Climate-based daylight simulations with VELUX Daylight Visualizer

Daylight & Architecture
Tools and Certification

Nicolas Roy

Dec 2022

Daylight Visualizer


Daylight is core to realizing healthy and sustainable buildings, but its dynamic nature and the complex ways in which it interacts with its environment make it a difficult discipline to master. The new version of VELUX Daylight Visualizer makes climate-based daylight modeling more accessible than ever, empowering architects to make the best use of daylight anywhere in the world.

Why climate-based daylight simulations?

Climate, latitude, orientation, building site context and building design all have a large influence on the amount and distribution of daylight in interior spaces.

Up until recent years, it has been common to use the daylight factor (DF) method to evaluate daylight availability in buildings. It is a well-established method which has been around for ages, but also one that does not account for the full complexity of daylight hereby omitting the effects of orientation, direct sunlight and local climatic conditions.

With climate-based annual daylight simulations we can now account for all these important factors and achieve a much more accurate prediction of daylight performance in buildings. To put it in simple terms – we go from performing one simulation under overcast sky for the daylight factor – to simulating all daylight hours of the year using recorded climatic data to accurately represent the light from sky and sun at each hour.

Three new climate-based daylight metrics

In addition to the currently available metrics for single point in time simulations – luminance – illuminance – and daylight factor – the new version of VELUX introduces three new metrics for climate-based annual simulations.

Daylight autonomy (DA): Daylight autonomy (DA) is a daylight availability metric that corresponds to the percentage of the occupied time when the target illuminance at a point in a space is met by daylight.

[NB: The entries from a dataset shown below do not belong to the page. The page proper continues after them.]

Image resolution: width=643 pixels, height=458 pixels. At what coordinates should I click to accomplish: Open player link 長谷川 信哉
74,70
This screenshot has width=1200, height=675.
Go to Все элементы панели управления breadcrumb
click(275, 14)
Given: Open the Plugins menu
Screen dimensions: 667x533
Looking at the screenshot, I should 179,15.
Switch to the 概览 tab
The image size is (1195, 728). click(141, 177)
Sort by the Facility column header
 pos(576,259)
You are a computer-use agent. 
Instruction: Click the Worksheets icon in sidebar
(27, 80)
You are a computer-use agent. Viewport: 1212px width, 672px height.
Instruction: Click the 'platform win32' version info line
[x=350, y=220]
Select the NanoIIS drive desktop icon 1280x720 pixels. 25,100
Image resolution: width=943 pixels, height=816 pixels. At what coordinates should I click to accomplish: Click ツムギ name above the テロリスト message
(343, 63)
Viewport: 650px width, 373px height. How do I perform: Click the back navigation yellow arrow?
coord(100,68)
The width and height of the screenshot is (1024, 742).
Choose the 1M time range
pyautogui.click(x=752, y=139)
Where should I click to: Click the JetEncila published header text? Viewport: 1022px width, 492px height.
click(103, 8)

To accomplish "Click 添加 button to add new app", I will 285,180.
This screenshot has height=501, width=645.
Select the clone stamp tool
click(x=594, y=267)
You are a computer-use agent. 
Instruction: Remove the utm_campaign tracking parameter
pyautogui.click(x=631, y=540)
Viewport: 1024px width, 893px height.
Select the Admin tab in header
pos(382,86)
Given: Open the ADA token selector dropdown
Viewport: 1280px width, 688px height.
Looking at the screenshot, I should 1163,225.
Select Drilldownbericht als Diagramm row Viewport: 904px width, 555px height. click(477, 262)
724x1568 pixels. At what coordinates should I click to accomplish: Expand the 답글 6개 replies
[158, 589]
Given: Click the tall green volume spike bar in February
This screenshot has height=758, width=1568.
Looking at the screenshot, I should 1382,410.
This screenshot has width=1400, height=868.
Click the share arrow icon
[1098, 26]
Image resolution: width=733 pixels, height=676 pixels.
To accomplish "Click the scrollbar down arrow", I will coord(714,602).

A target illuminance of 300 lux and a threshold DA of 50%, means that 50% of the time daylight levels are above or equal to the target illuminance. Spatial daylight autonomy (sDA) is a daylight autonomy metric which includes a fraction of the space as part of the requirements. For example, in the European standard for daylight in buildings (EN 17037), 50% of the work plane area needs to achieve 300 lux for 50% of daylight hours during the year.

Useful daylight illuminance (UDI): Useful daylight illuminance (UDI) is a daylight availability metric that corresponds to the percentage of the occupied time when a target range of illuminances at a point in a space is met by daylight. Daylight illuminances in the range 100 to 300 lux are considered effective either as the sole source of illumination or in conjunction with artificial lighting. Daylight illuminances in the range 300 to around 3 000 lux are often perceived as desirable.

Total annual illumination (TAI): Total annual illumination (TAI) is a measure of all the visible daylight energy incident on a surface during the year, or occupancy period evaluated.

Intuitive workflow and compatibility

The intuitive user interface of Daylight Visualizer makes it easy to create simple 3D models from scratch within minutes with the embedded modeler and let you import existing projects from your preferred BIM/CAD software in any level of details.

We have a lot of tutorials showing how to use Daylight Visualizer on our YouTube channel VELUX BIM & Building Simulation Tools.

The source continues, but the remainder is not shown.